Complex instruction set computer

Examples of CISC architectures include complex mainframe computers to simplistic microcontrollers where memory load and store operations are not separated from arithmetic instructions.

The benefits of semantically rich instructions with compact encodings can be seen in modern processors as well, particularly in the high-performance segment where caches are a central component (as opposed to most embedded systems).

Of course, the fundamental reason they are needed is that main memories (i.e., dynamic RAM today) remain slow compared to a (high-performance) CPU core.

While many designs achieved the aim of higher throughput at lower cost and also allowed high-level language constructs to be expressed by fewer instructions, it was observed that this was not always the case.

One reason for this was that architects (microcode writers) sometimes "over-designed" assembly language instructions, including features that could not be implemented efficiently on the basic hardware available.

There could, for instance, be "side effects" (above conventional flags), such as the setting of a register or memory location that was perhaps seldom used; if this was done via ordinary (non duplicated) internal buses, or even the external bus, it would demand extra cycles every time, and thus be quite inefficient.

Even in balanced high-performance designs, highly encoded and (relatively) high-level instructions could be complicated to decode and execute efficiently within a limited transistor budget.

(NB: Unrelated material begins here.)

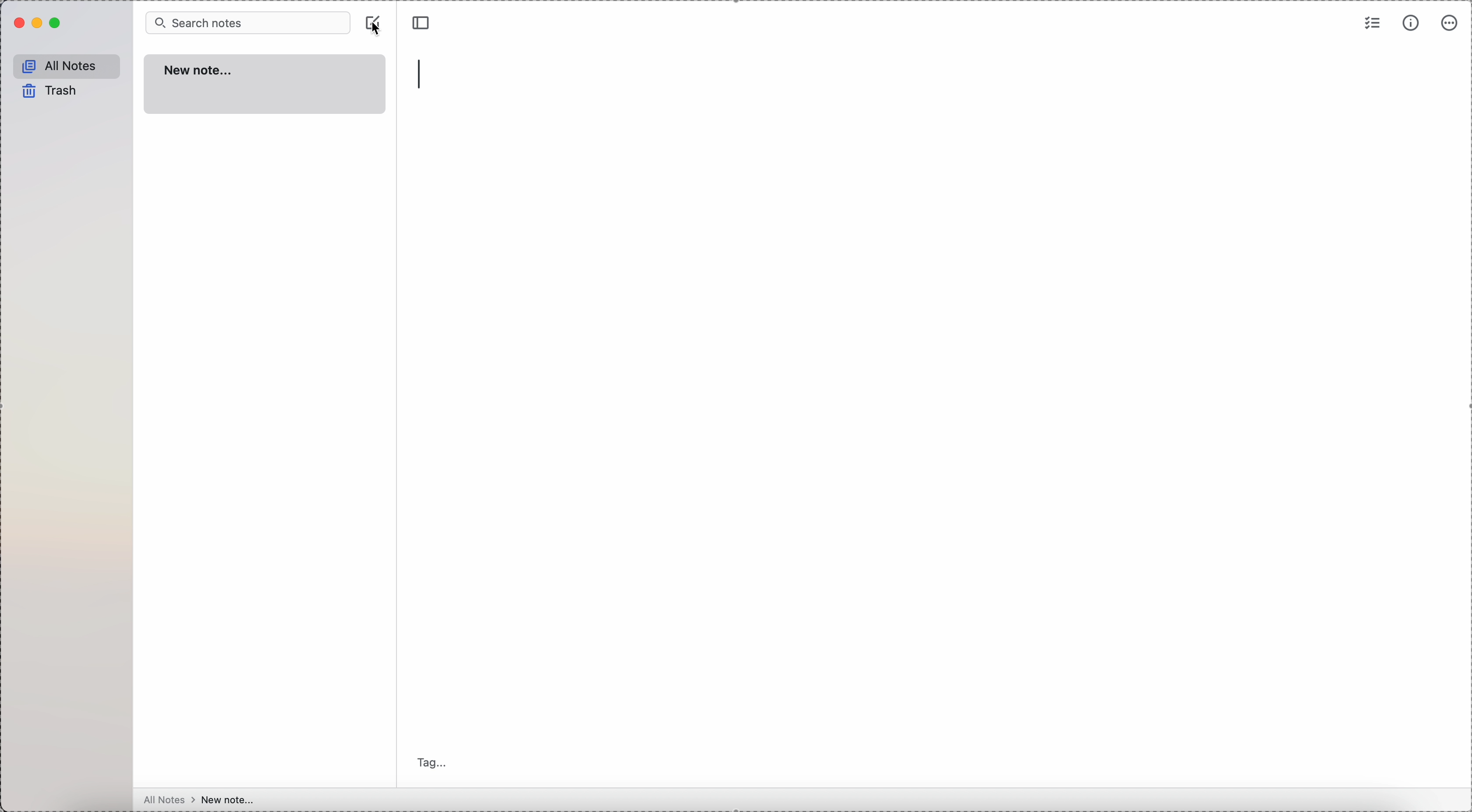 The image size is (1472, 812). I want to click on metrics, so click(1412, 22).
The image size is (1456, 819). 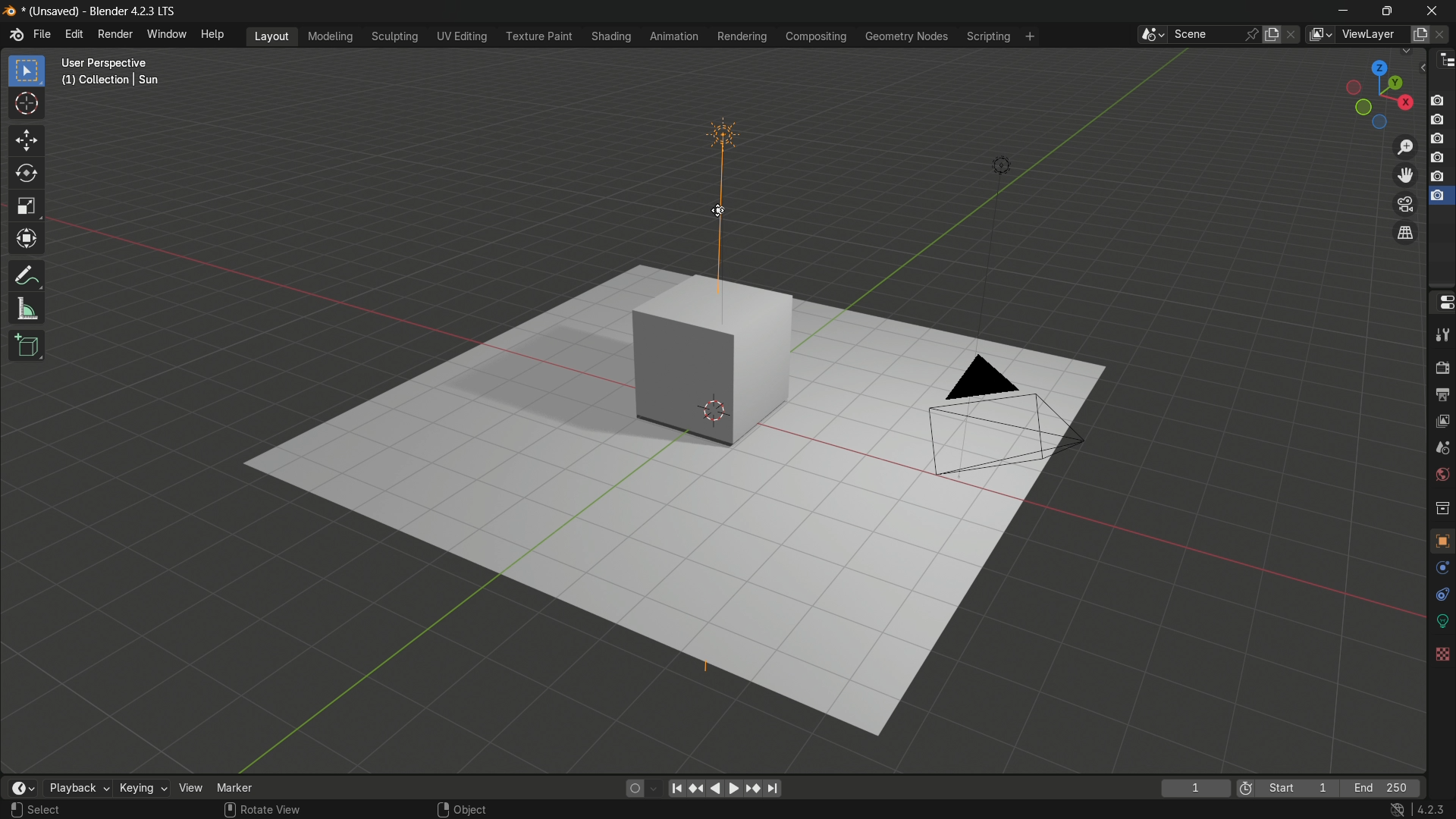 What do you see at coordinates (101, 12) in the screenshot?
I see `* (Unsaved) - Blender 4.2.3 LTS` at bounding box center [101, 12].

Such architectures therefore required a great deal of work on the part of the processor designer in cases where a simpler, but (typically) slower, solution based on decode tables and/or microcode sequencing is not appropriate.

In the early 1970s, this gave rise to ideas to return to simpler processor designs in order to make it more feasible to cope without (then relatively large and expensive) ROM tables and/or PLA structures for sequencing and/or decoding.

The frequent memory accesses for operands of a typical CISC machine may limit the instruction-level parallelism that can be extracted from the code, although this is strongly mediated by the fast cache structures used in modern designs, as well as by other measures.

Due to inherently compact and semantically rich instructions, the average amount of work performed per machine code unit (i.e. per byte or bit) is higher for a CISC than a RISC processor, which may give it a significant advantage in a modern cache-based implementation.